United States Army general

Henry James Hatch (April 28, 1869 – December 31, 1931) was a United States Army officer in the late 19th and early 20th centuries. He served in World War I and received the Distinguished Service Medal among other awards.

==Biography==
Hatch was born in Charlotteville, Michigan, on April 28, 1869. He graduated from the University of Michigan in 1891 with a B.S. in engineering. His father was president of the Arkansas City National Bank of Arkansas City, Kansas, and Hatch was the bank's cashier from 1891 to 1897.

Hatch was commissioned as a second lieutenant of the Artillery Corps on July 9, 1898, and he graduated from the artillery school. He rose through the ranks, becoming a colonel on February 6, 1918, and he was promoted to the rank of brigadier general on June 26, 1918. He served as the chief of the Heavy Artillery section of the staff of the American Expeditionary Forces' Chief of Artillery, and from 1918 to 1919, he commanded the Railway Artillery of the Second Army.

### What you will do
A – Condense the paragraph of the Henry James Hatch biography beginning "Hatch was commissioned as a second lieutenant" into a bulleted list of its main facts.
B – Please continue the Henry James Hatch biography after its final sentence.

### Recorded data
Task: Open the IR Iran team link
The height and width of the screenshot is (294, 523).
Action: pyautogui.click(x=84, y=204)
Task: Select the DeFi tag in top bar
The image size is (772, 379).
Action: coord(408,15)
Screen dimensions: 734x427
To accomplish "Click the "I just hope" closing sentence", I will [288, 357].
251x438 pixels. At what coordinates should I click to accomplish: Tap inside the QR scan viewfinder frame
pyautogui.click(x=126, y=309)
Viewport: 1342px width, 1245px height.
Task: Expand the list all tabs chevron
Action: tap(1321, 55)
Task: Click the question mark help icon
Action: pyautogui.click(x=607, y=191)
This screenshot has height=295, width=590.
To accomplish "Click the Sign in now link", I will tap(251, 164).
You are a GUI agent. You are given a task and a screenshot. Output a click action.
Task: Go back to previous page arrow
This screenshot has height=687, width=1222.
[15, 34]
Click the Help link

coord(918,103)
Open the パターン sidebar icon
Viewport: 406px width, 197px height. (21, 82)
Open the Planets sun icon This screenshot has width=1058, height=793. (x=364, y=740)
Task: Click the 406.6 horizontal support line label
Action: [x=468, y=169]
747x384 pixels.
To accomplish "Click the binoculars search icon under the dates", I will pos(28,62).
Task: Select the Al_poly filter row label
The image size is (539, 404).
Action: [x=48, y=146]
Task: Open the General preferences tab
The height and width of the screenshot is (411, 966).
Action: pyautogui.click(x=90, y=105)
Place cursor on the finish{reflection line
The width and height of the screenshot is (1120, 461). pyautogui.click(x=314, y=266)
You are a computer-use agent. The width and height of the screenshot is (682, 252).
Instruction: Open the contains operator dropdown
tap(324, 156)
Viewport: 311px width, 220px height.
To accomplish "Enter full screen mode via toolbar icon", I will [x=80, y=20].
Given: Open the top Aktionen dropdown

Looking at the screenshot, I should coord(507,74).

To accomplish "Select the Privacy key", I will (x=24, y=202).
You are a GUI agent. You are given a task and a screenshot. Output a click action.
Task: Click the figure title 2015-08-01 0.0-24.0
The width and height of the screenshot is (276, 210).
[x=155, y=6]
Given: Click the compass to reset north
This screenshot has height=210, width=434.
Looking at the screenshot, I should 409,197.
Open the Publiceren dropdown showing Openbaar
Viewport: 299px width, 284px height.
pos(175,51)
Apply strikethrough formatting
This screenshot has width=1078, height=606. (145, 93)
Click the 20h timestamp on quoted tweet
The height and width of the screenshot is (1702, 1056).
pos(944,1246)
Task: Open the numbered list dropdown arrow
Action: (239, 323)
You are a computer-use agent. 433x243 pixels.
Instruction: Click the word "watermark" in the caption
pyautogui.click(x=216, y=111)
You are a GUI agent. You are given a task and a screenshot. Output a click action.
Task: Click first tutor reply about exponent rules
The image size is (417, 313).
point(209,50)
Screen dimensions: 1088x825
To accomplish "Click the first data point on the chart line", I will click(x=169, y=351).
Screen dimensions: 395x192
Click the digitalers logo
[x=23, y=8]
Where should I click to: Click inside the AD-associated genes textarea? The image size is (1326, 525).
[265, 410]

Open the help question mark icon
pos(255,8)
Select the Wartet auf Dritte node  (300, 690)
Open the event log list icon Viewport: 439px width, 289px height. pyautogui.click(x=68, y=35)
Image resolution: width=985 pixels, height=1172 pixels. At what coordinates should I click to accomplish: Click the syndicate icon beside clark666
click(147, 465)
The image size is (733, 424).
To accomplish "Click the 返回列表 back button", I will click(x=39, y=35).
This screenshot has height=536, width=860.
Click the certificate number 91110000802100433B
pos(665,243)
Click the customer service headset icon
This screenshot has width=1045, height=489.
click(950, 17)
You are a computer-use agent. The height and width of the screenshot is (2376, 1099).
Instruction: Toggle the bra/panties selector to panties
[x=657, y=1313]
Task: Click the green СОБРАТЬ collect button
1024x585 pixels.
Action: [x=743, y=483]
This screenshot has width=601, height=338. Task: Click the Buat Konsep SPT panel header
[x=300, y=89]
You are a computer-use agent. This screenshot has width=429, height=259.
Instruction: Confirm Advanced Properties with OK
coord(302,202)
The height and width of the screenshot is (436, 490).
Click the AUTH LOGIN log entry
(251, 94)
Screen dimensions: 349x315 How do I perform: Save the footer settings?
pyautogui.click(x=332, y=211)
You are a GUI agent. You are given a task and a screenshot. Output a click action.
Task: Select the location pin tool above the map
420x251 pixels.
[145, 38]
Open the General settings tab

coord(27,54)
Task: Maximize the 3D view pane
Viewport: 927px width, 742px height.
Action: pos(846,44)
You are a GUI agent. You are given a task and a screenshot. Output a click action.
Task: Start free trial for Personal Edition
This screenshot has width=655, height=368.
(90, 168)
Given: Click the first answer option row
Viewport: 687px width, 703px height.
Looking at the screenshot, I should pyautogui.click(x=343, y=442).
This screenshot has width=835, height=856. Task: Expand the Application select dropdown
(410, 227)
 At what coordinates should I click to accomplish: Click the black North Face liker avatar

### Task responses
A –
- Commissioned a second lieutenant of the Artillery Corps on July 9, 1898, and graduated from the artillery school
- Rose through the ranks to colonel on February 6, 1918
- Promoted to brigadier general on June 26, 1918
- Served as chief of the Heavy Artillery section of the staff of the American Expeditionary Forces' Chief of Artillery
- Commanded the Railway Artillery of the Second Army from 1918 to 1919

B –
Hatch reverted to his permanent rank of colonel on July 1, 1920, serving in the Coast Artillery. He was promoted again to brigadier general on September 5, 1917, with the promotion being permanent this time. later in his career, he commanded Los Angeles's coastal defenses, commanded the harbor defenses of Subic Bay and Manila Bay, and commanded the Second Coast Artillery District. He received the Distinguished Service Medal, and France awarded him the Legion of Honour.

Hatch died in Washington, D.C., where he lived, on December 31, 1931.

==Personal life==
Hatch married Alice E. Hill on June 26, 1893, and they had two children together.